Software safety has evolved to be a parallel effort to the development of the software itself. The System Safety engineer is involved in each step of the software development process identifying which functions are critical to the safe functioning of the greater system and tracing those functions down into the software modules which support them.

NASA has a Software Safety Guidebook online. It describes the software safety effort as a part of a larger system safety program.

DoD also has a handbook and other good links.
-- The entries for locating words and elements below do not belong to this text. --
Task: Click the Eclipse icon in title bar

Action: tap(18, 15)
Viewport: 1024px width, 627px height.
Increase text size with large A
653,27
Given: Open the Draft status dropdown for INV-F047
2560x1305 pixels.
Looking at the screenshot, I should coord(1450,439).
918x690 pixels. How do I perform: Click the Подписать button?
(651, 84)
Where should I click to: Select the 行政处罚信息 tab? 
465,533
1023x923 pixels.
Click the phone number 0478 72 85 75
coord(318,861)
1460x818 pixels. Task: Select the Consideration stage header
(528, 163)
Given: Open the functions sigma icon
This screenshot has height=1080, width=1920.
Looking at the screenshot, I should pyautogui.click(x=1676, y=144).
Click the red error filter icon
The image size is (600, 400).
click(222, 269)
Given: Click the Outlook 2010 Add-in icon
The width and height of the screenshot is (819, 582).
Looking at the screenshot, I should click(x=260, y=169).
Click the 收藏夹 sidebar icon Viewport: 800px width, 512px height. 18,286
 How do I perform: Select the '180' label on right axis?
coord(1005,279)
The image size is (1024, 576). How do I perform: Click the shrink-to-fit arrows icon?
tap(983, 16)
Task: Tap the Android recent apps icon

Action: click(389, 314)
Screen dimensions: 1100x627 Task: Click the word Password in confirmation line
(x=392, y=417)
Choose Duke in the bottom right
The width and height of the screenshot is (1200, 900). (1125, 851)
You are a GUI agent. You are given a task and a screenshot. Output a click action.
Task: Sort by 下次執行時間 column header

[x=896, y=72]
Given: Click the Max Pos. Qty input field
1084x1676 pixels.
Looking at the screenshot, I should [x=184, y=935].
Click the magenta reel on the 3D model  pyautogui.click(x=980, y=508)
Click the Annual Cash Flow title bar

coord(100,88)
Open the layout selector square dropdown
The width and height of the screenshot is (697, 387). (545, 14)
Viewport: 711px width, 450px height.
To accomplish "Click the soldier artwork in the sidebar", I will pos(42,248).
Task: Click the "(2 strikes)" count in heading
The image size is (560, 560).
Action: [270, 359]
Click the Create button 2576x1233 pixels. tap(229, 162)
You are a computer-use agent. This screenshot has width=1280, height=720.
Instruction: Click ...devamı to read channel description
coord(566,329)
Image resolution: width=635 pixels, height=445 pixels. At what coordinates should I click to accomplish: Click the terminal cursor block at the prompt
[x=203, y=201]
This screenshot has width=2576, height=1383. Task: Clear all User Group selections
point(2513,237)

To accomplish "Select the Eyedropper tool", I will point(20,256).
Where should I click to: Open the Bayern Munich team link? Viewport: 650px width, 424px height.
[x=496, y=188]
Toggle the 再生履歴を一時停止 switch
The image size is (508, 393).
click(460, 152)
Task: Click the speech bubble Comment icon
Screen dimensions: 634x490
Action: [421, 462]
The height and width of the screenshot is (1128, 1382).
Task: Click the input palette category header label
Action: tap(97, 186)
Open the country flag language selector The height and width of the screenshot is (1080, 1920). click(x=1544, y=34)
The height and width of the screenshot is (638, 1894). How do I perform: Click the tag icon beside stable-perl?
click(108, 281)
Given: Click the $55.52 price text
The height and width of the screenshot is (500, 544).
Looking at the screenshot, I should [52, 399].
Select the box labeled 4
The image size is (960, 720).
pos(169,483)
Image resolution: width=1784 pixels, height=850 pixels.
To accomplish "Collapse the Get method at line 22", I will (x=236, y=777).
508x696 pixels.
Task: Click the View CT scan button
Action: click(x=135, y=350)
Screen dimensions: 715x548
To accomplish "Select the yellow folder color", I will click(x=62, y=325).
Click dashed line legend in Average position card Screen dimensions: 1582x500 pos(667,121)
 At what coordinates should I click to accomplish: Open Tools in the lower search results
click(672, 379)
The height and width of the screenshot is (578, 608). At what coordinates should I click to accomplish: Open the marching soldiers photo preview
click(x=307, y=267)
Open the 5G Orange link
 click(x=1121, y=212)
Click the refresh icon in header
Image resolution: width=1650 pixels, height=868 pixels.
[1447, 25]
However, the main problem with using the traditional system safety method on software is that the probability of software failure is not measurable or even easily estimated. Traditional system safety uses a combination of probability and severity to rate the risk of each hazard. Software does not "fail" after it is completed. What happens is that latent defects in the original product assert themselves later in the life of the product, potentially causing safety problems. The methods described in the handbooks above use an alternative to probability - "software control authority" that is, how much control the software has over the system and how much time there is for a human operator to intervene if the software does something unexpected.

An alternative approach is to use the techniques of Software Reliability Engineering to develop estimates of the reliability of a piece of software as it is going through the development process. This is done by tracking the "bug reports" and matching the rate of bug removal to an exponential curve. The curve is then extrapolated to estimate future reliability. An entire textbook is available online.